Background: Maspardin is a 308 amino acid cytoplasmic protein that is widely expressed. Belonging to the AB hydrolase superfamily, Maspardin colocalizes with CD4 on endosomal/trans-Golgi network. It is thought that Maspardin may act as a negative regulatory factor in CD4-dependent T-cell activation. Defects in the gene encoding Maspardin are the result of hereditary spastic paraplegia autosomal recessive type 21 (also designated Mast syndrome), an autosomal recessive neurodegenerative disorder characterized by a slow, gradual, progressive weakness and spasticity of the lower limbs. The gene encoding Maspardin is encoded by human chromosome 15, which houses over 700 genes and comprises nearly 3% of the human genome.

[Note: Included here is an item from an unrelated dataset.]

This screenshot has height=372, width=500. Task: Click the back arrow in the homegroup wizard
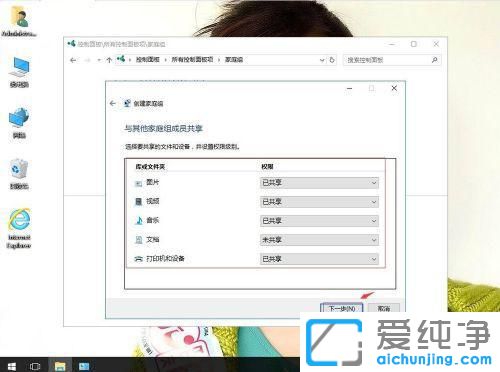pos(113,103)
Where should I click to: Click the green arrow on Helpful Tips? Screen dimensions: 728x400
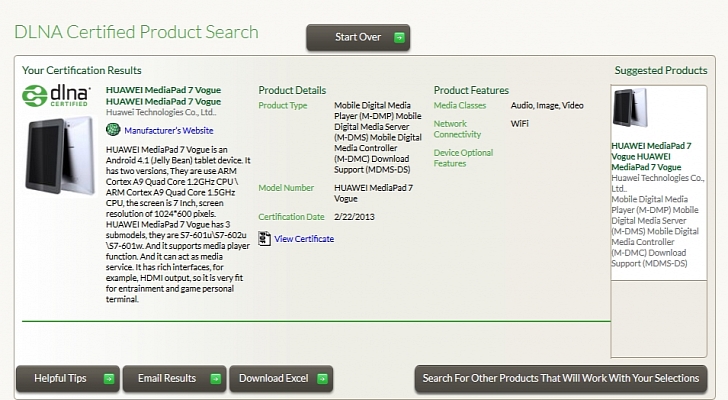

Description: Rabbit polyclonal to SPG21
Immunogen: KLH conjugated synthetic peptide derived from SPG21
Specificity: ·Reacts with Human, Mouse, Pig, Dog and Rat.
·Isotype: IgG
Application: ·Western blotting: 1/100-500. Predicted Mol wt: 35 kDa;
·Immunohistochemistry (Paraffin/frozen tissue section): 1/50-200;
·Immunocytochemistry/Immunofluorescence: 1/100;
·Immunoprecipitation: 1/50;
·ELISA: 1/500;
·Optimal working dilutions must be determined by the end user.